■ **Task objective**
Find each line in the items below that contains the string "price" and copy those lines out. Case matters.

■ **Record excerpts**

begin

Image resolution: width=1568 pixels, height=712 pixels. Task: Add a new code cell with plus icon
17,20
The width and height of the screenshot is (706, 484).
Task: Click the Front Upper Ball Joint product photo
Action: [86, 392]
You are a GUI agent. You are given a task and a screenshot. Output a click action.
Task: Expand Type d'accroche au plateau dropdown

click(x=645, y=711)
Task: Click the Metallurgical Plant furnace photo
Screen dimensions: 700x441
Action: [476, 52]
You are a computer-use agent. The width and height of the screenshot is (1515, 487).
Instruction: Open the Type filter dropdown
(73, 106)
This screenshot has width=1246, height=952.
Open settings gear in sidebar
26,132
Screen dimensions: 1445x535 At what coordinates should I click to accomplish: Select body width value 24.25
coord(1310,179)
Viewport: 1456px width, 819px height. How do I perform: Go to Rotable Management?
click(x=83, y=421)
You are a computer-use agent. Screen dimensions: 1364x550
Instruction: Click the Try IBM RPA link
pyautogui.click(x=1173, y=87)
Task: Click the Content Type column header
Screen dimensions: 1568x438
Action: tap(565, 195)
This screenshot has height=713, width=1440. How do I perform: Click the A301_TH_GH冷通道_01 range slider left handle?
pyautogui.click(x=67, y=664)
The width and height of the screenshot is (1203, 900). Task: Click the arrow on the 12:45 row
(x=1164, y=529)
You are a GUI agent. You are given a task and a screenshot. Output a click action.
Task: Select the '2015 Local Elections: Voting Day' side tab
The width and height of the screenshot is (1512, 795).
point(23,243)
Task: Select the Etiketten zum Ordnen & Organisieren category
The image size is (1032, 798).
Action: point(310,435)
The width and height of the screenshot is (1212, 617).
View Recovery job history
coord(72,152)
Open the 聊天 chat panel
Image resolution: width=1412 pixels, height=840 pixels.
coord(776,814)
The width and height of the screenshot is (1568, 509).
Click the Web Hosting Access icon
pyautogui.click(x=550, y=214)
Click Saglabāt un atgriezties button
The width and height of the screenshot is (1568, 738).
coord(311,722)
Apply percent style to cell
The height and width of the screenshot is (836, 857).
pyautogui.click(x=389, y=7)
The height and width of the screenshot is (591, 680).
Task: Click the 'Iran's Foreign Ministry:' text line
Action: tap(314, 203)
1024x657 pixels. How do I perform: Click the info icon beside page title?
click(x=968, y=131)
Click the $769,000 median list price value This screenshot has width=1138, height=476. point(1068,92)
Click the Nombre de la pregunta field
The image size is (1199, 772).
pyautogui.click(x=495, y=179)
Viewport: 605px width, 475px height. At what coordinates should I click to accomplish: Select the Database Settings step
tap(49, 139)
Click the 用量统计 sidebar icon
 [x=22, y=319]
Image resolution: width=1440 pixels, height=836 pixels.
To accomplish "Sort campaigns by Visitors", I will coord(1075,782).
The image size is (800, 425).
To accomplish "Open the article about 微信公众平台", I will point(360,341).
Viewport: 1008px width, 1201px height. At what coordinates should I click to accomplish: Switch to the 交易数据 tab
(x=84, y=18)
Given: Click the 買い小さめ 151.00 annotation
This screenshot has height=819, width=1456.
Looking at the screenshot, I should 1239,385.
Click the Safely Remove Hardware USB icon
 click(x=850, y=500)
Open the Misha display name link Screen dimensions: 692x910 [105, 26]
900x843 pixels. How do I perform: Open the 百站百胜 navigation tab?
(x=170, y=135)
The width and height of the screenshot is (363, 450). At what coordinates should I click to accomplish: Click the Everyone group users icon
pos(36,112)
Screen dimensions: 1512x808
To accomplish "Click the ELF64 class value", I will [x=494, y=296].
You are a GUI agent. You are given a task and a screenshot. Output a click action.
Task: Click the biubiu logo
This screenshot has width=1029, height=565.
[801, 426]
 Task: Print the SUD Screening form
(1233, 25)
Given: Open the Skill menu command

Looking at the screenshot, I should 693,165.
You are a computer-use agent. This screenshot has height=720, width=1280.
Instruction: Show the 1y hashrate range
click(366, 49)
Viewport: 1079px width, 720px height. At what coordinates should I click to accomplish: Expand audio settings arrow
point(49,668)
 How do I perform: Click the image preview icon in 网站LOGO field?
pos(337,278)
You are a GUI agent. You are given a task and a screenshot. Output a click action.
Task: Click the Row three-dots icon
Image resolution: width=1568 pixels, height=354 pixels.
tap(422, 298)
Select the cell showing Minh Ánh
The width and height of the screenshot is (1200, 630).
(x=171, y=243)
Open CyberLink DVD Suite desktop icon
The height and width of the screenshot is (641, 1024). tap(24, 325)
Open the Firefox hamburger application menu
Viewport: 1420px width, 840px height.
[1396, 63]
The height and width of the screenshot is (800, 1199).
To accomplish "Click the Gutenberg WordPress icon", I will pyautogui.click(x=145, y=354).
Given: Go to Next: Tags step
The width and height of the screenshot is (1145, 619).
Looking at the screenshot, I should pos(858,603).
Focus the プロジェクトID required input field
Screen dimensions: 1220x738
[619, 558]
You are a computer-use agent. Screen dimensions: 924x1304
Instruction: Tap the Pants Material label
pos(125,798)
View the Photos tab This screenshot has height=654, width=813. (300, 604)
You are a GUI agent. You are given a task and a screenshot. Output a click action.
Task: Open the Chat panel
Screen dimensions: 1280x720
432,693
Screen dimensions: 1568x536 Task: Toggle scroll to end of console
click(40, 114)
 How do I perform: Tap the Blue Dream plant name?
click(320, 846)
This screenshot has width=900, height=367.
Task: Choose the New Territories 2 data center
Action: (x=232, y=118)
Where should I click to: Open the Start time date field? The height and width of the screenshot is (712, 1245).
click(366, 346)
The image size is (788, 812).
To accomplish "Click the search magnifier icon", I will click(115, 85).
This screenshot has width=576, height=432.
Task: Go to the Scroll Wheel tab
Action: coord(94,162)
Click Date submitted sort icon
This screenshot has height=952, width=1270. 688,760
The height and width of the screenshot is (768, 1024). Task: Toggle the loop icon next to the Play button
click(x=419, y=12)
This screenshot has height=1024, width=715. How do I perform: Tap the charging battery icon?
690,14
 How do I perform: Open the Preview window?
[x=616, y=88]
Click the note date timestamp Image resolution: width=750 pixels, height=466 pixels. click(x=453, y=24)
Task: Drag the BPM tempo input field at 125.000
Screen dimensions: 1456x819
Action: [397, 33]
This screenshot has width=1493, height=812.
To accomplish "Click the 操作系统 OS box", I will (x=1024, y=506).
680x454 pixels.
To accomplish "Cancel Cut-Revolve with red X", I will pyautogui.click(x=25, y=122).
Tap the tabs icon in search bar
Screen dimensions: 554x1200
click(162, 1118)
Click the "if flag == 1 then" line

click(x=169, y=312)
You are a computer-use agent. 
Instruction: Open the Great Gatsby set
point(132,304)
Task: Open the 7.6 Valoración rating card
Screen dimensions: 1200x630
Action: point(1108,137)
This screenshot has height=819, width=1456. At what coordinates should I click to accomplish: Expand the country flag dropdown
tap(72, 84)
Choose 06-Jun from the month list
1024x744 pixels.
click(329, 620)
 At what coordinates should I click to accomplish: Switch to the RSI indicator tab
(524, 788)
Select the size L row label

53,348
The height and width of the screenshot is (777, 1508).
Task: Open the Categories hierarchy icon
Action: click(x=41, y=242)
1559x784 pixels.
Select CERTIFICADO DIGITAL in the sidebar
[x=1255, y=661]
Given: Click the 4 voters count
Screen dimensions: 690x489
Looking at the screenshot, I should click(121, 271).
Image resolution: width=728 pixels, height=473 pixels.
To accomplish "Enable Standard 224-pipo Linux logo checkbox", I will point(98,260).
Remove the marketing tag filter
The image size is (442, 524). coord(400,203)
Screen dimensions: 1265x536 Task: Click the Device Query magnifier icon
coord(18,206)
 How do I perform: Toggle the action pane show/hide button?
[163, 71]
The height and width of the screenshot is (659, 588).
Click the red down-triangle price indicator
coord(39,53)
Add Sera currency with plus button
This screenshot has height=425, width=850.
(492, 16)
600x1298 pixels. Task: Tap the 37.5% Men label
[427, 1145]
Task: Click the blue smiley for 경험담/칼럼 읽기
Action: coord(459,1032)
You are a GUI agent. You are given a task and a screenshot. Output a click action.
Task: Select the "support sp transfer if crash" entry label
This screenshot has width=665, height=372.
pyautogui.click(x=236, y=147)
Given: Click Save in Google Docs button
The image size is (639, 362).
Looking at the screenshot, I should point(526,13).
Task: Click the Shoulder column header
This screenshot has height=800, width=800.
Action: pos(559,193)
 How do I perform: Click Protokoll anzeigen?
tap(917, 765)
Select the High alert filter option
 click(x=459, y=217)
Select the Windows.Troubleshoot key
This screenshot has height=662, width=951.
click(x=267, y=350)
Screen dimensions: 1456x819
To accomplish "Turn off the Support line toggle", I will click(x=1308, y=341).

end

■ **Response to this task**
Click the $769,000 median list price value This screenshot has width=1138, height=476. point(1068,92)
Click the red down-triangle price indicator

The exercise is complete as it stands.